__WHAT NEEDS TO BE DONE__: Begin at the line containing "You are a computer-use agent. Viewport: 1053px" and restate it and each line after it exactly, up to and including the last line below. Leave pictures out.

[Records from a dataset]
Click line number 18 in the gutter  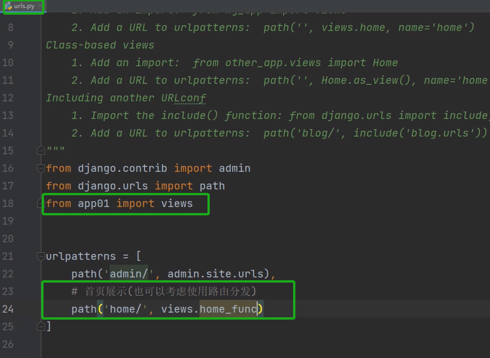coord(8,203)
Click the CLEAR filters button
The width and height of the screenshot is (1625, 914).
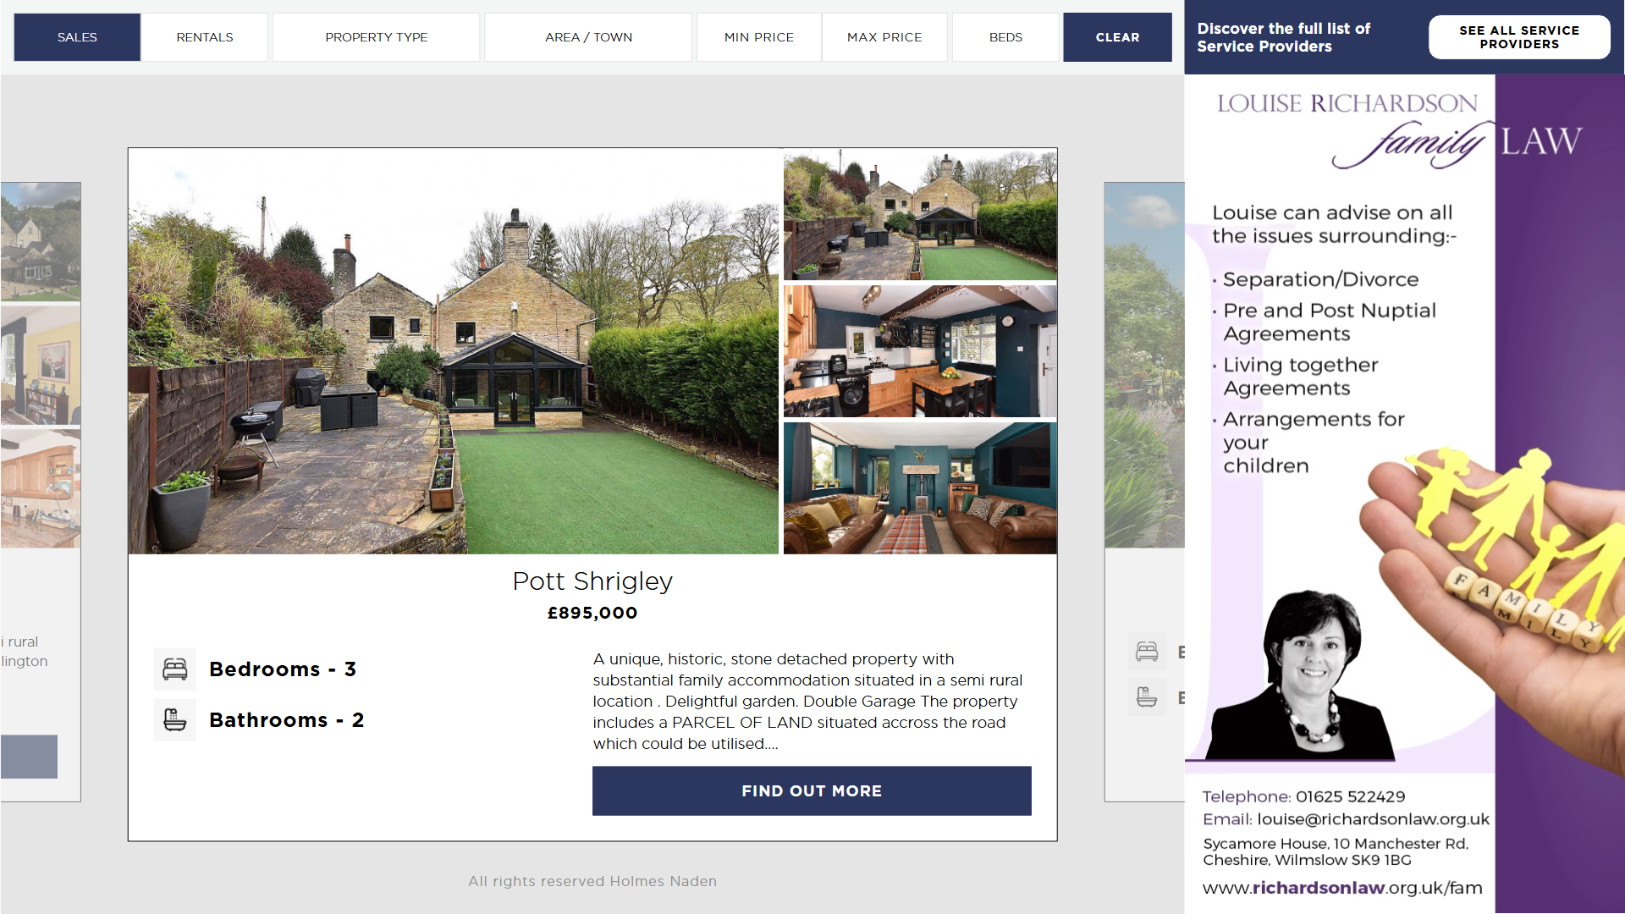(1117, 37)
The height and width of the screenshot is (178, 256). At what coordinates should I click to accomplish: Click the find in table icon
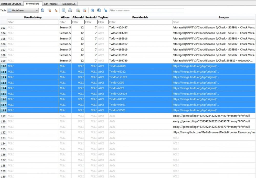point(99,10)
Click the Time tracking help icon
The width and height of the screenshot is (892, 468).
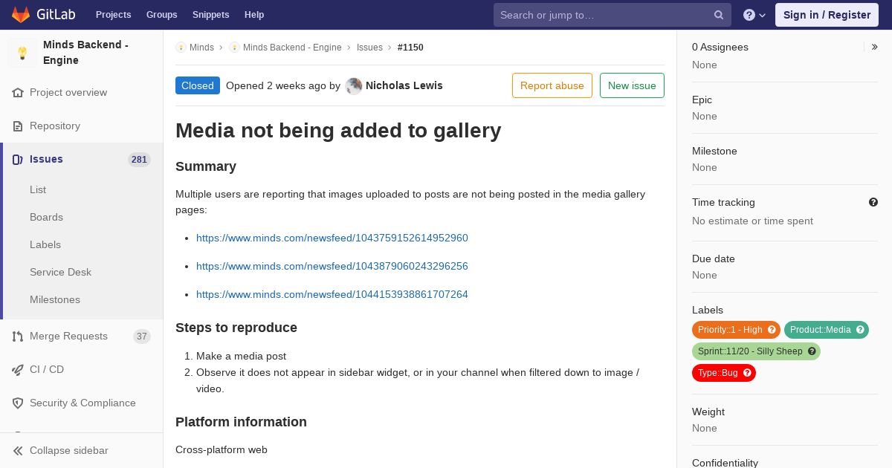[x=873, y=202]
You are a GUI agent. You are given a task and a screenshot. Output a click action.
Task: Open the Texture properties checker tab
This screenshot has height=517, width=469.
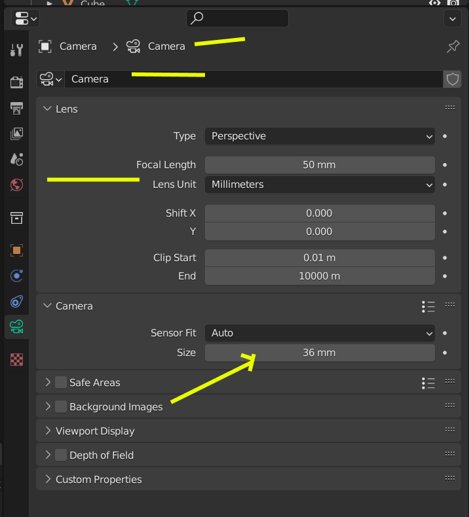(16, 359)
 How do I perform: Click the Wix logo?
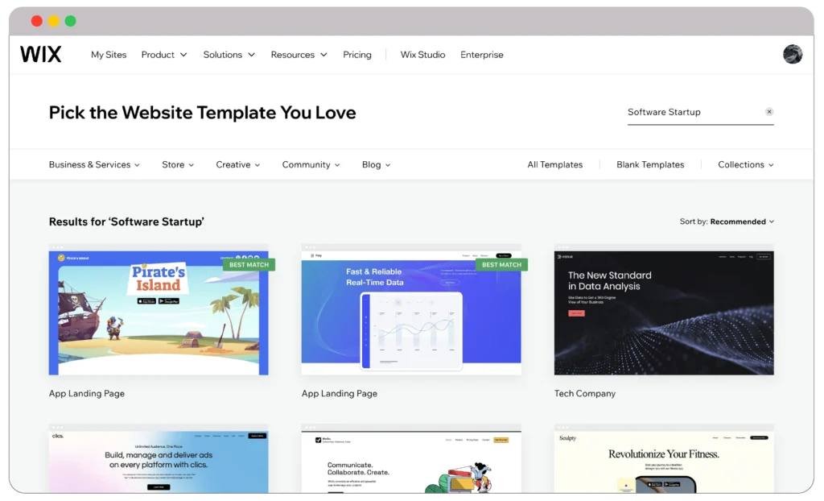40,55
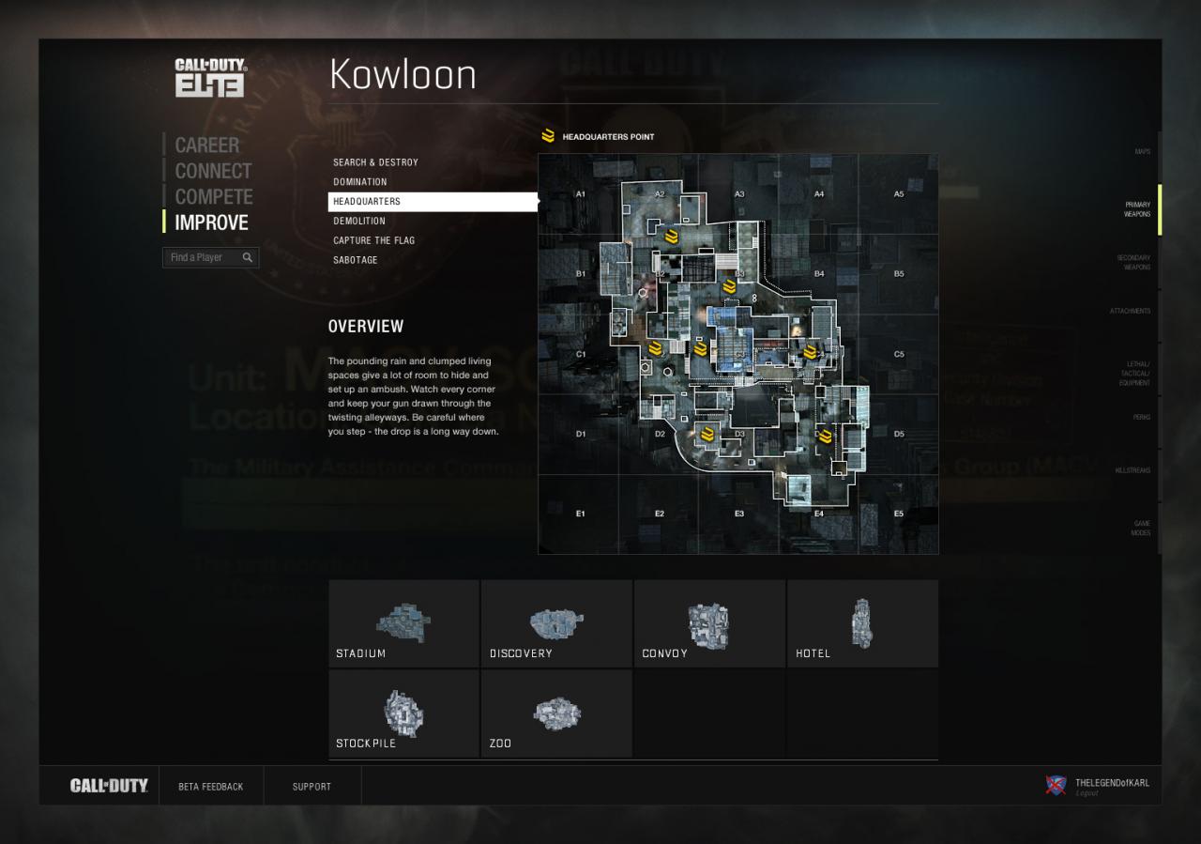The width and height of the screenshot is (1201, 844).
Task: Click the search magnifier icon in Find a Player
Action: pyautogui.click(x=247, y=257)
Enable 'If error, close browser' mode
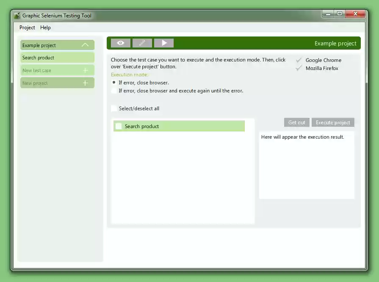Image resolution: width=379 pixels, height=282 pixels. click(113, 83)

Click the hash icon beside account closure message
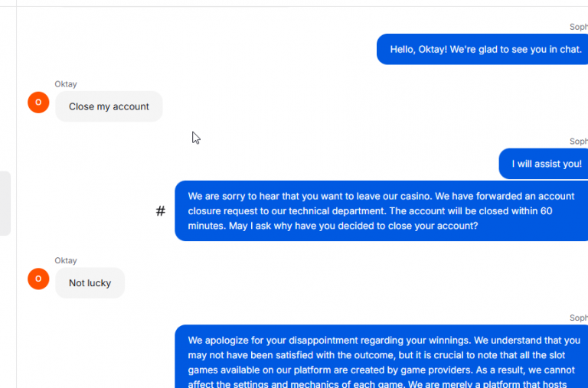pos(161,211)
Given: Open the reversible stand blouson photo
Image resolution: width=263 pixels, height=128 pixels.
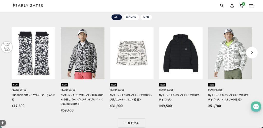Looking at the screenshot, I should point(82,53).
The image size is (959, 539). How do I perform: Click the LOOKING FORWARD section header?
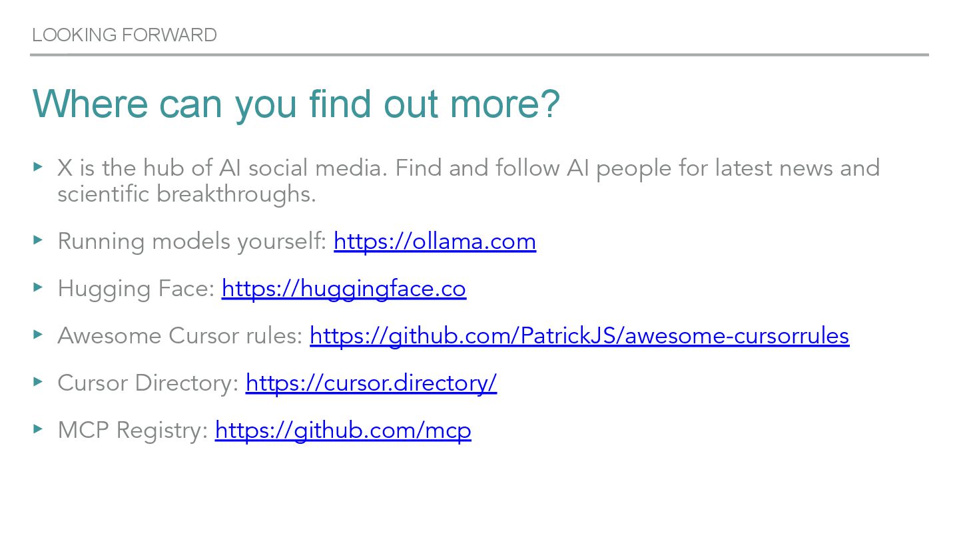pos(125,35)
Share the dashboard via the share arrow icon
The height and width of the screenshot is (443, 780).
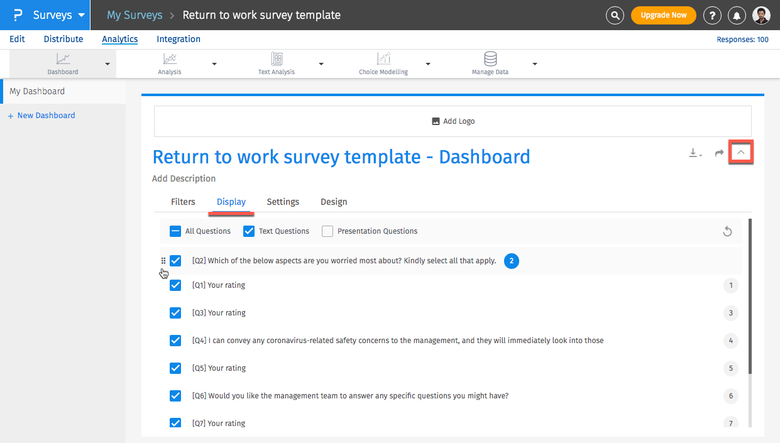tap(718, 152)
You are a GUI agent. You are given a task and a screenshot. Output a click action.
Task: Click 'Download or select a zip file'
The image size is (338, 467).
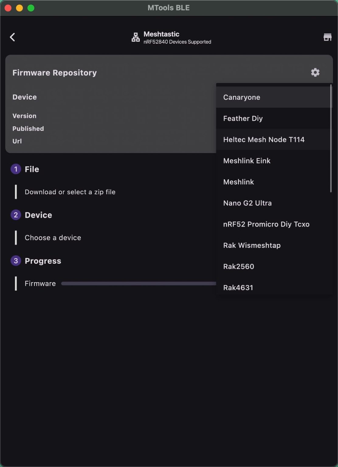click(x=70, y=192)
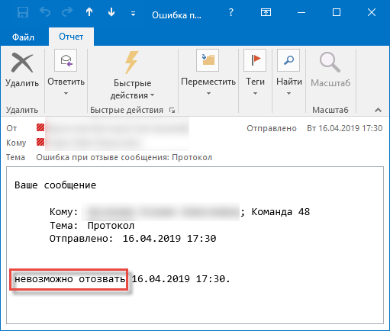Click the Delete (Удалить) X icon
This screenshot has height=331, width=390.
click(22, 63)
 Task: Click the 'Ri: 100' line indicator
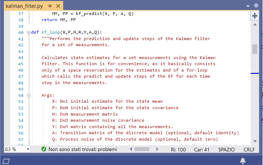pos(178,149)
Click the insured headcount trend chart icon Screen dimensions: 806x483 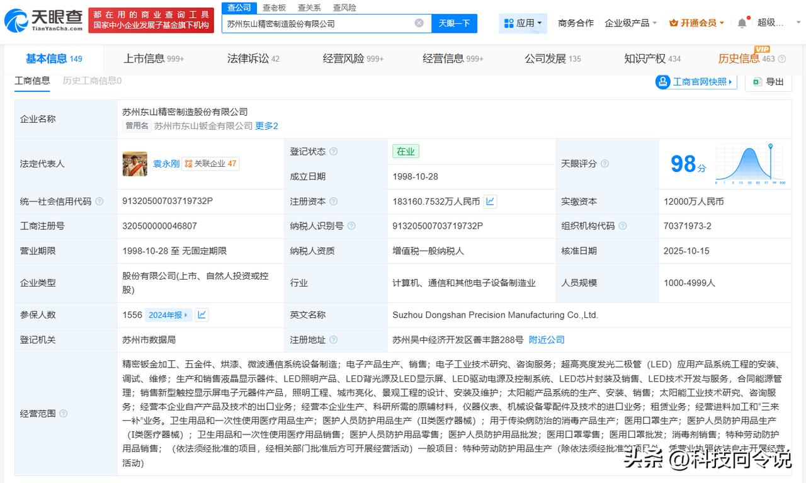202,315
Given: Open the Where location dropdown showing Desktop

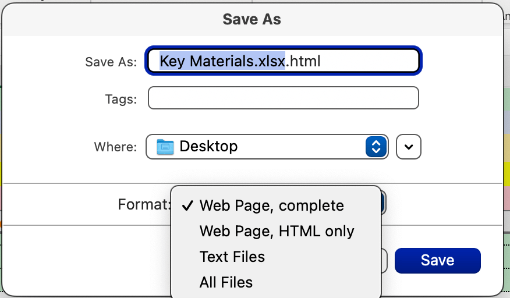Looking at the screenshot, I should tap(267, 147).
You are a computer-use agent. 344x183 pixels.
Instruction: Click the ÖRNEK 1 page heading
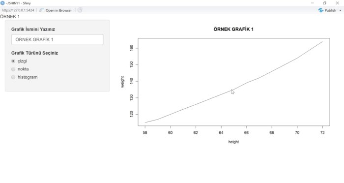tap(10, 17)
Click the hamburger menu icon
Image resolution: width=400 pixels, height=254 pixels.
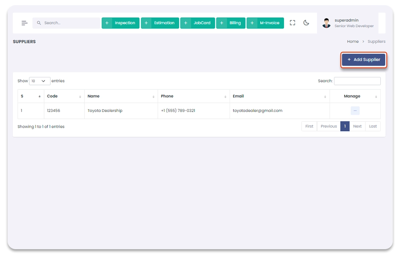(24, 23)
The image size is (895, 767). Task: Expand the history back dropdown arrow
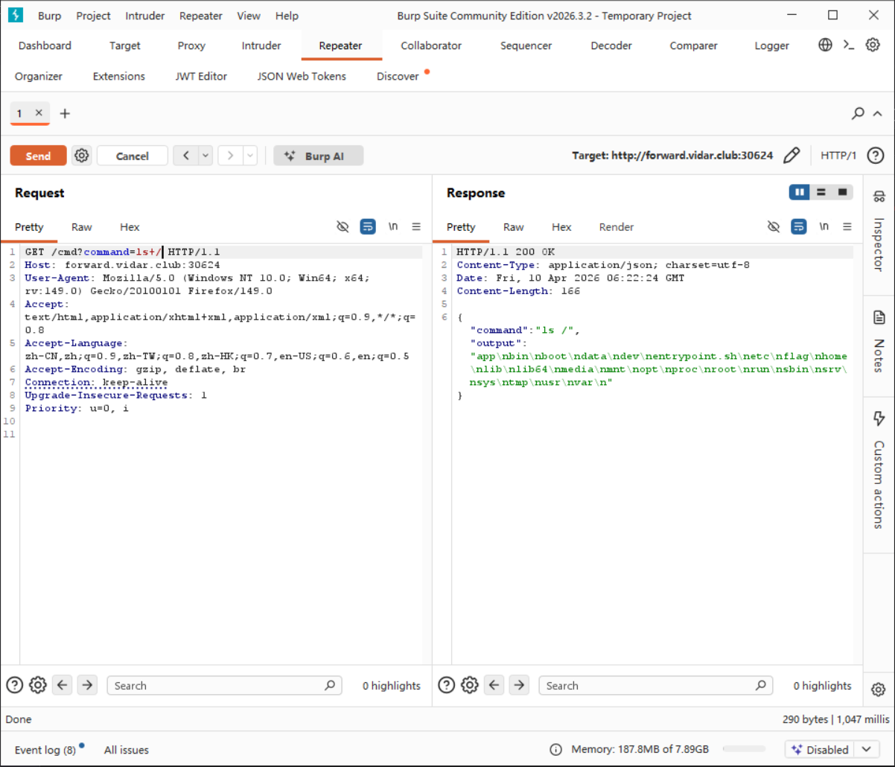205,156
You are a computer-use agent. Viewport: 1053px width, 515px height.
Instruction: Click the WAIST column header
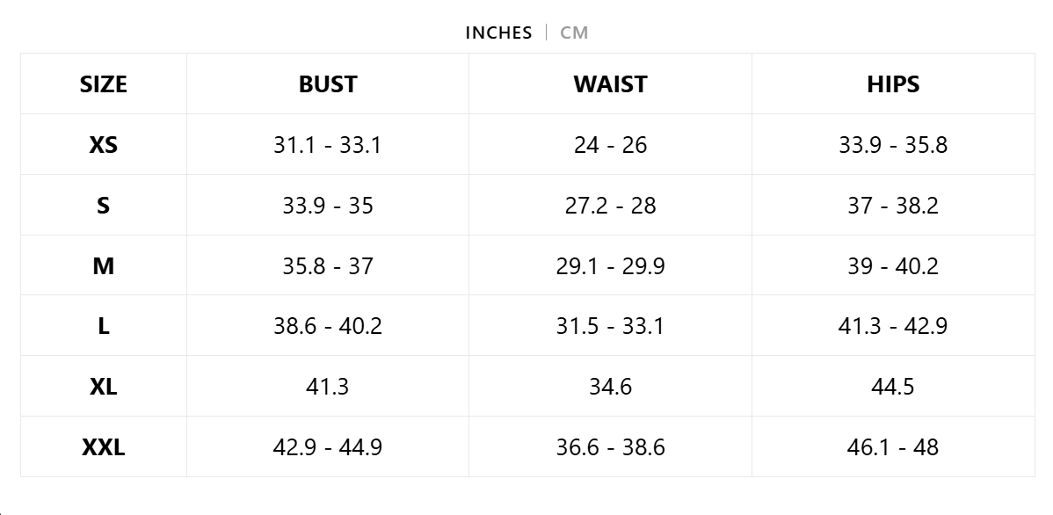[610, 84]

__SOLUTION TO THIS EXERCISE__:
You are a computer-use agent. Viewport: 1053px width, 515px height.
Instruction: Click the WAIST column header
[610, 84]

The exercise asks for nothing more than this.